◆ Assigned task
Nothing but the lines below between the line holding "Image resolution: width=1038, height=2576." and the line holding "Accepter (772, 2530)", inclusive, should appear in the answer, each set down exactly.

◆ Given information
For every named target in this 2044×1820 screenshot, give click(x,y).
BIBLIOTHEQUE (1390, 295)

==

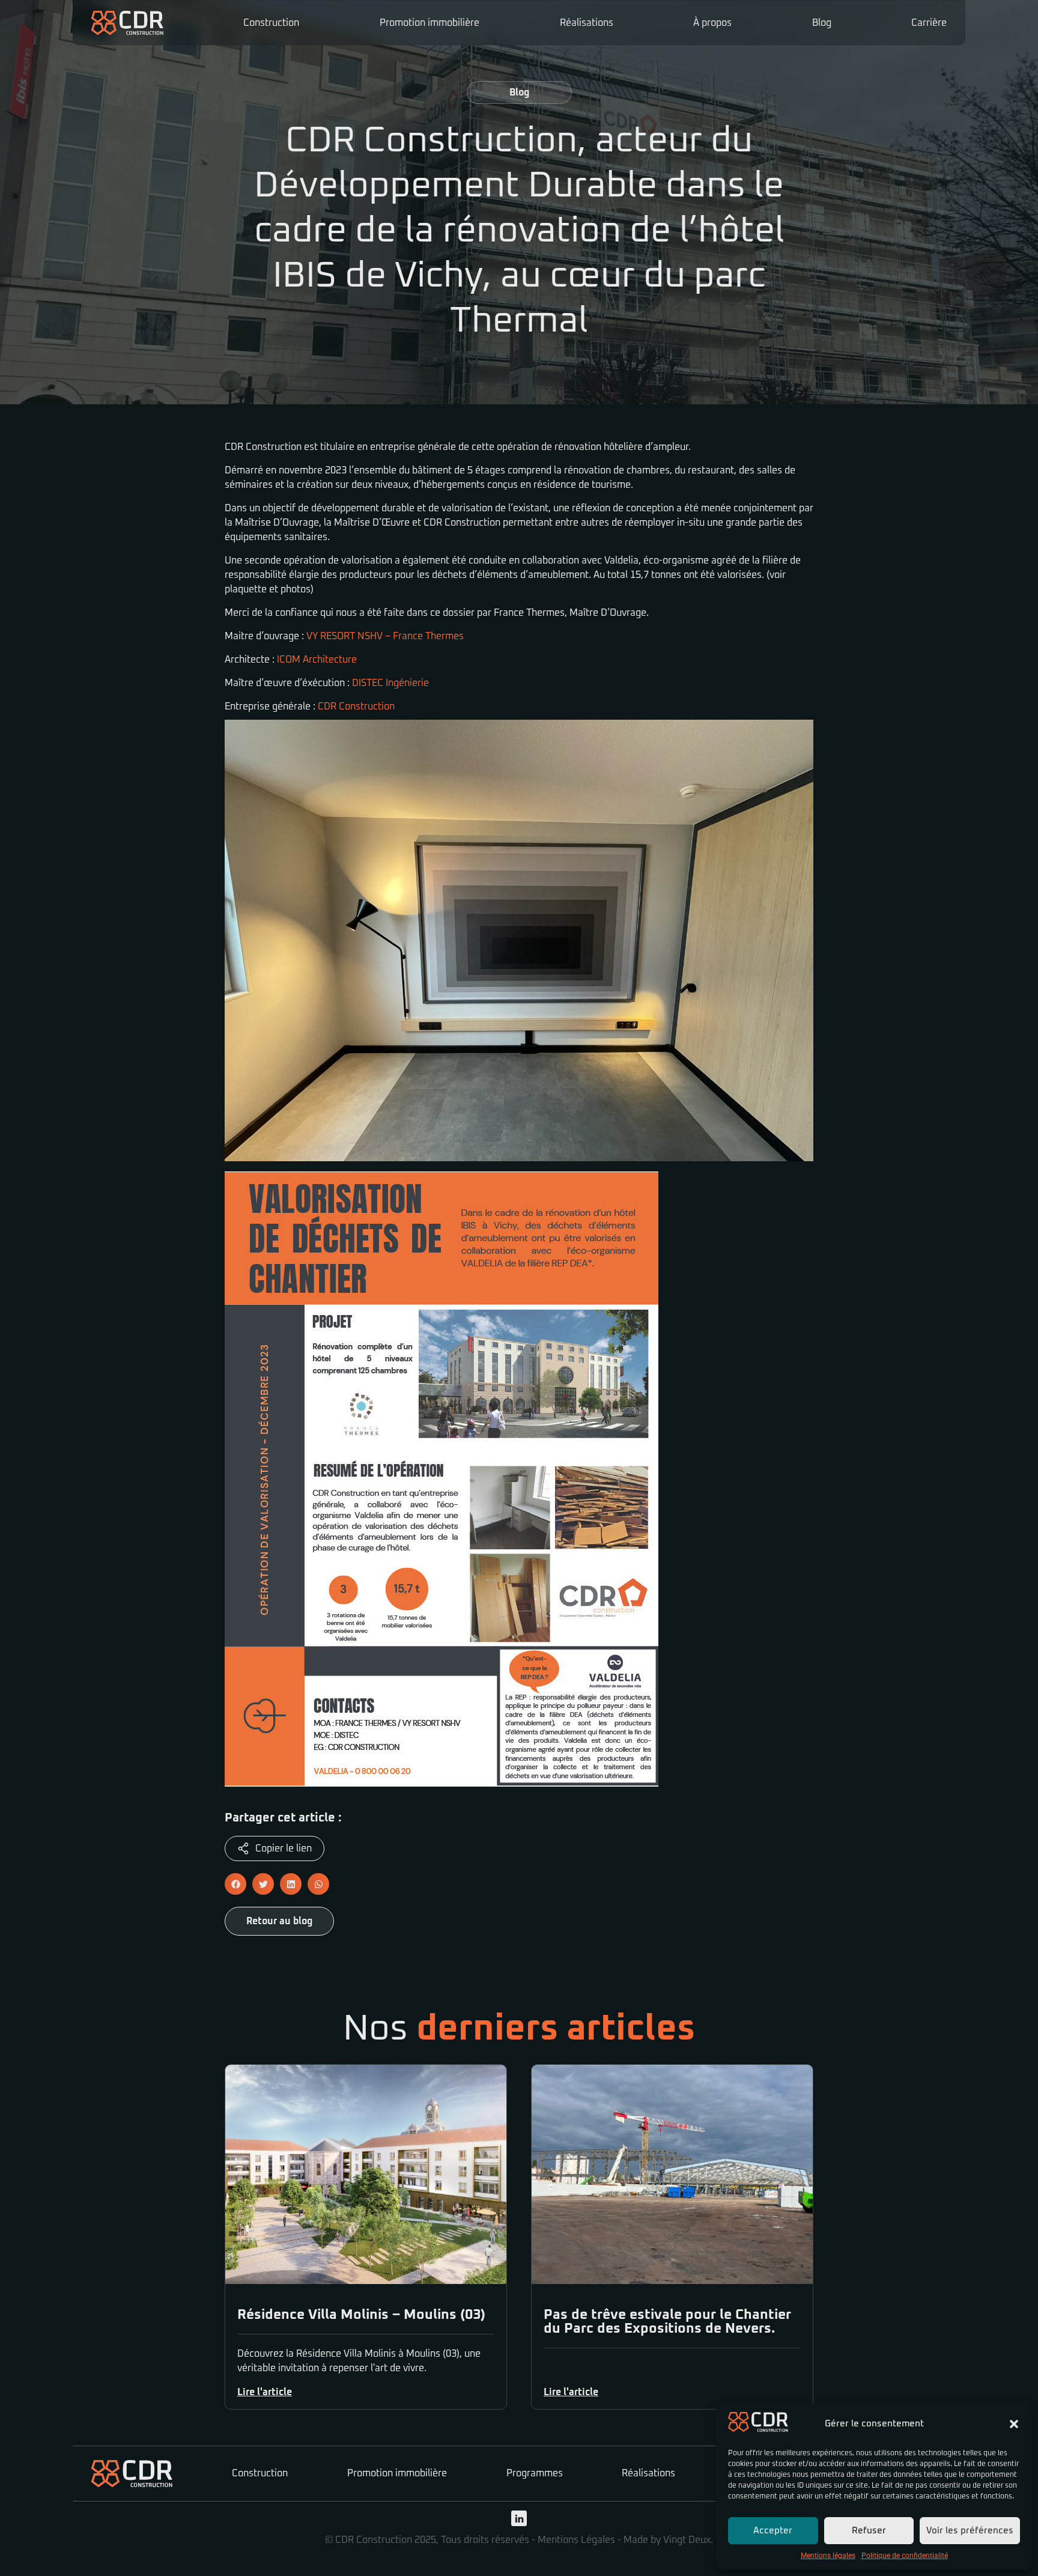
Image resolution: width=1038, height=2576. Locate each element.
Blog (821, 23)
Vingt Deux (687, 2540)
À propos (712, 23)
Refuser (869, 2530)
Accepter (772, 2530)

◆ Reply to the task
Image resolution: width=1038, height=2576. Locate each element.
Blog (821, 23)
Vingt Deux (687, 2540)
À propos (712, 23)
Refuser (869, 2530)
Accepter (772, 2530)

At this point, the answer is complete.